Protozoa are unicellular eukaryotic organisms that are classified as either free-living or parasitic organisms. Protozoa are further classified based on their mode of locomotion and include: Sarcodina (amoeba); Mastigophora (flagellates); Ciliophora (ciliates); and Sporozoa (non motile in adult form). Some examples of diseases caused by protozoa include: Malaria, Giardia, Trichomoniasis, and Leishmaniasis.
Helminths are multicellular eukaryotic organisms that are also classified as either free-living or parasitic chemoheterotrophic organisms. Helminths are parasitic worms and are divided into three major groups including: flatworms (platyhelminths); thorny-headed worms (acanthocephalins); and roundworms (nematodes and hookworms).

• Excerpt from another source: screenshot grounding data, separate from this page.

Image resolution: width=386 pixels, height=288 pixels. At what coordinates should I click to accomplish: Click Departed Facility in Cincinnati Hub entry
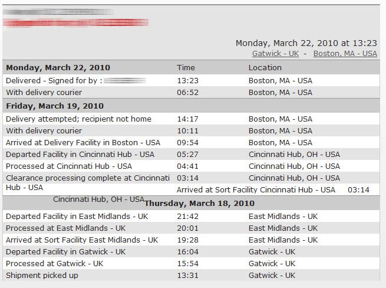pyautogui.click(x=80, y=154)
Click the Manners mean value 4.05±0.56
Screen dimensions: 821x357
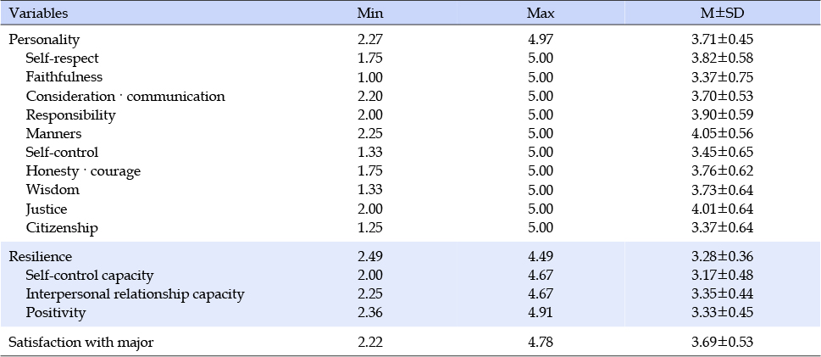click(x=722, y=134)
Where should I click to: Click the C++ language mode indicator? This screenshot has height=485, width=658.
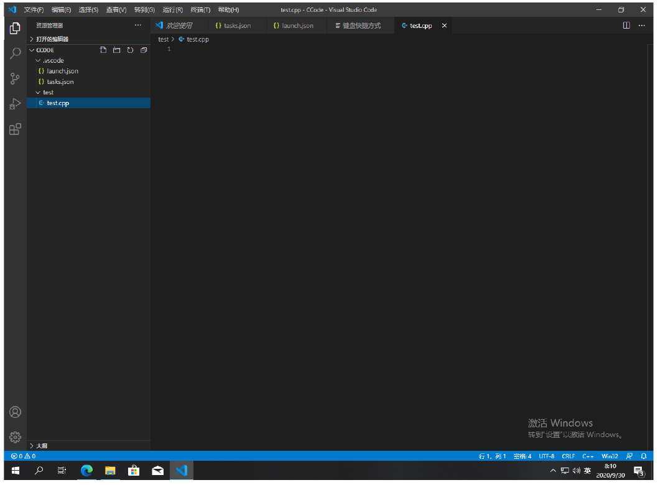tap(588, 456)
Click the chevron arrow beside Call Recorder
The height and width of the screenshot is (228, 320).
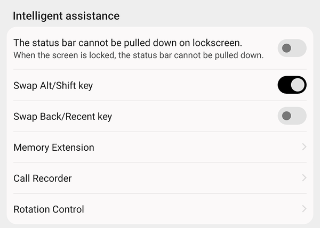[x=304, y=178]
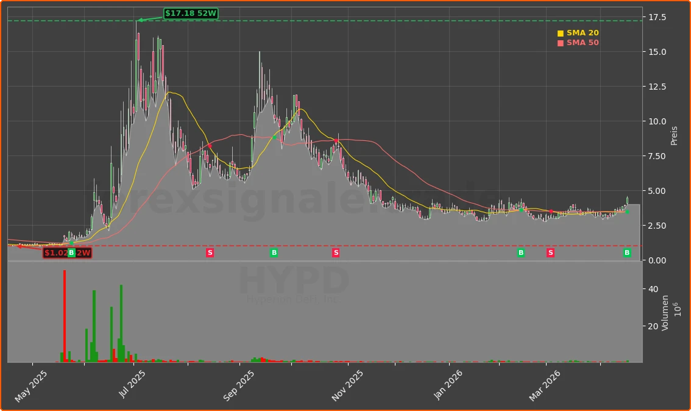Image resolution: width=691 pixels, height=411 pixels.
Task: Select the B buy marker near Feb 2026
Action: click(521, 252)
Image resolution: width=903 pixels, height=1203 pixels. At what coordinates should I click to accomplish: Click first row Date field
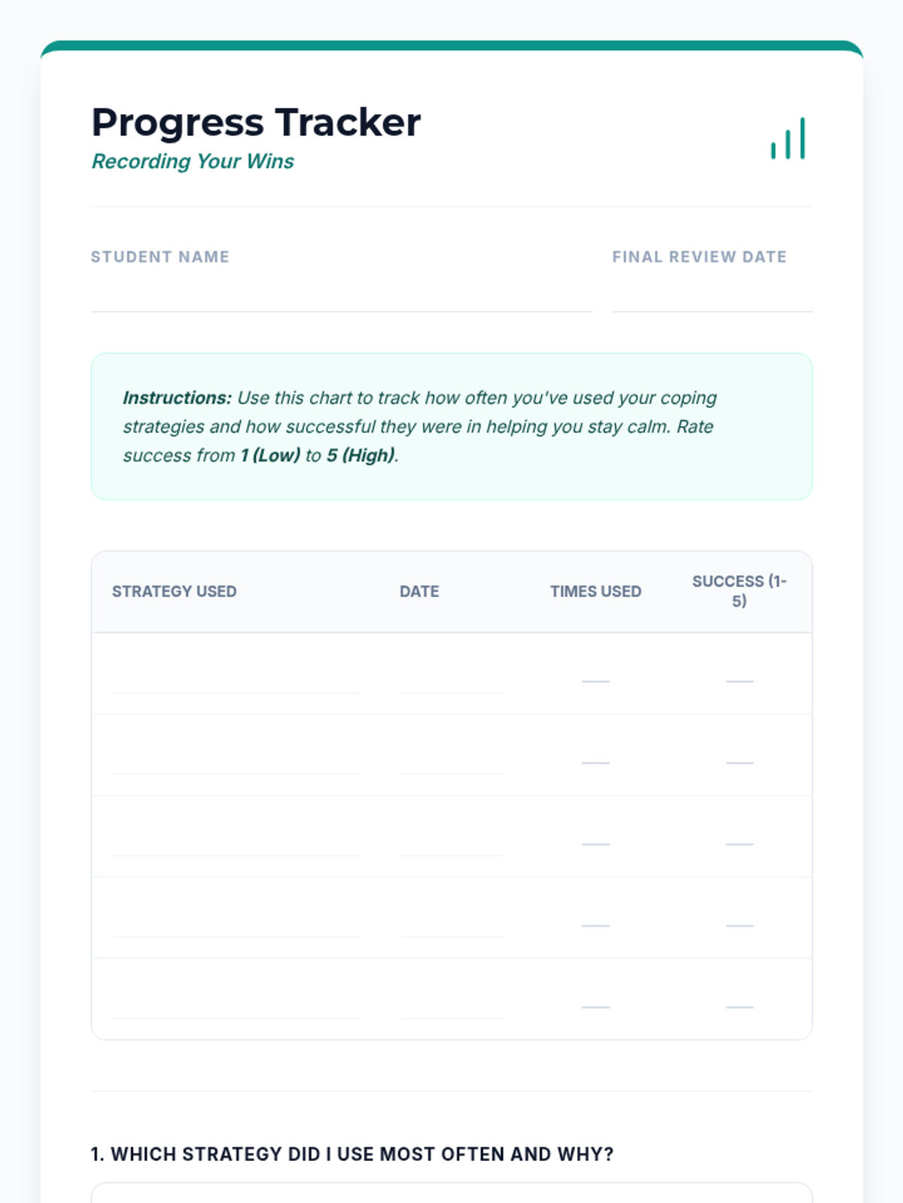[x=452, y=677]
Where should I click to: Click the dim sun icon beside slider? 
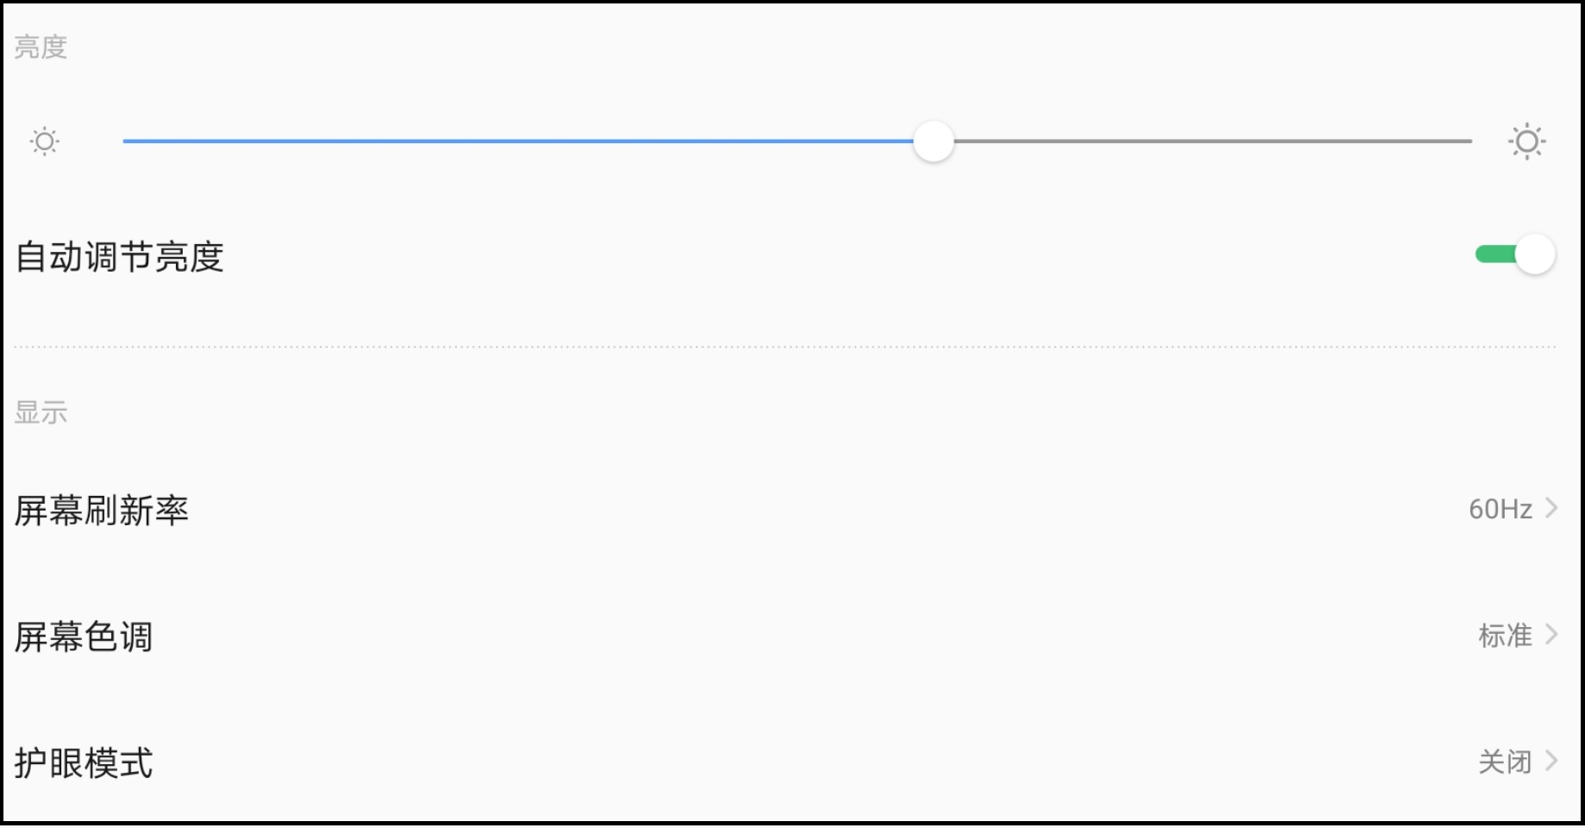point(44,141)
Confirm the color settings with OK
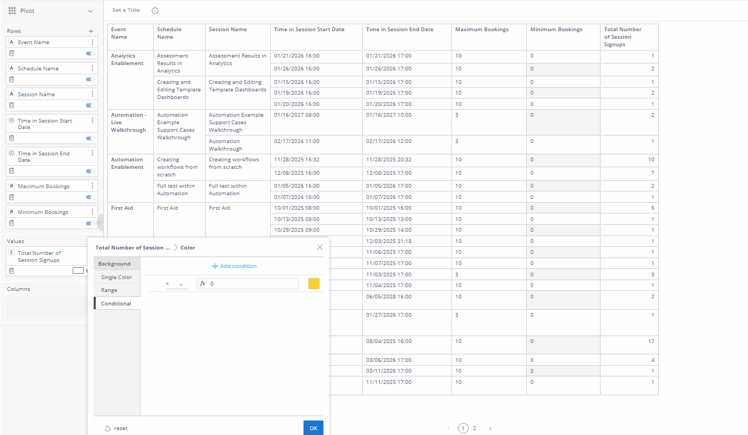Image resolution: width=748 pixels, height=435 pixels. (x=313, y=427)
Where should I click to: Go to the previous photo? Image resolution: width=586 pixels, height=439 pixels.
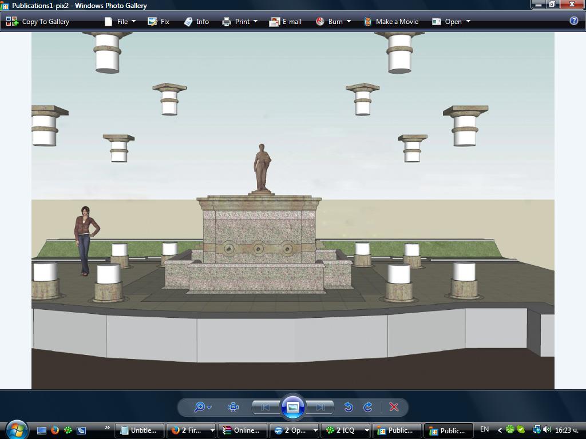[266, 407]
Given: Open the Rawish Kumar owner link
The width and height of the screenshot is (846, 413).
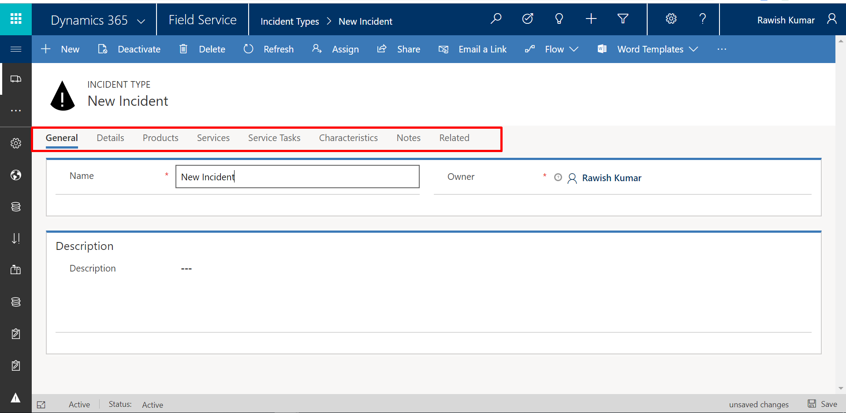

The variation that exists between protozoa contributes to complications associated with developing effective drugs. The lack of similarities between protozoans demands the need for highly specific drugs and medications against individual pathogens. In addition, protozoa are eukaryotic and exhibit similar properties and metabolic pathways as human cells. Therefore, the drugs that are developed to target protozoans are classified by either their mechanism of action or the organism for which they target. In terms of mechanism of actions, most antiprotozoan drugs specifically target the organism to prevent its growth and reproduction.
Protozoal diseases can also be prevented by targeting the route of transmission and/or targeting vector organisms. For example, Malaria is caused by the protozoan Plasmodia. This parasite is injected into humans via mosquitoes. The development of antimalarial drugs are based on the life cycle of Plasmodiain both the mosquito and human host.
Other types of antiprotozan drugs specifically target metabolic mechanisms utilized by the parasite. For example, African sleeping sickness is caused by trypanosomes. The drug Eflornithine attacks this parasite by targeting an enzyme responsible for regulating cell division.
Helminths are characterized as various types of parasitic worms, which are effectively targeted by promoting expulsion from the body. Parasitic helminths worms include: tapeworms, flukes, leeches and hookworms. The drugs utilized to target helminths are characterized based on chemical structure and mechanism of action. A few examples of the major drug classes include: piperazine, benzimidazole, levamisole, pyrantel, morantel and emodepside.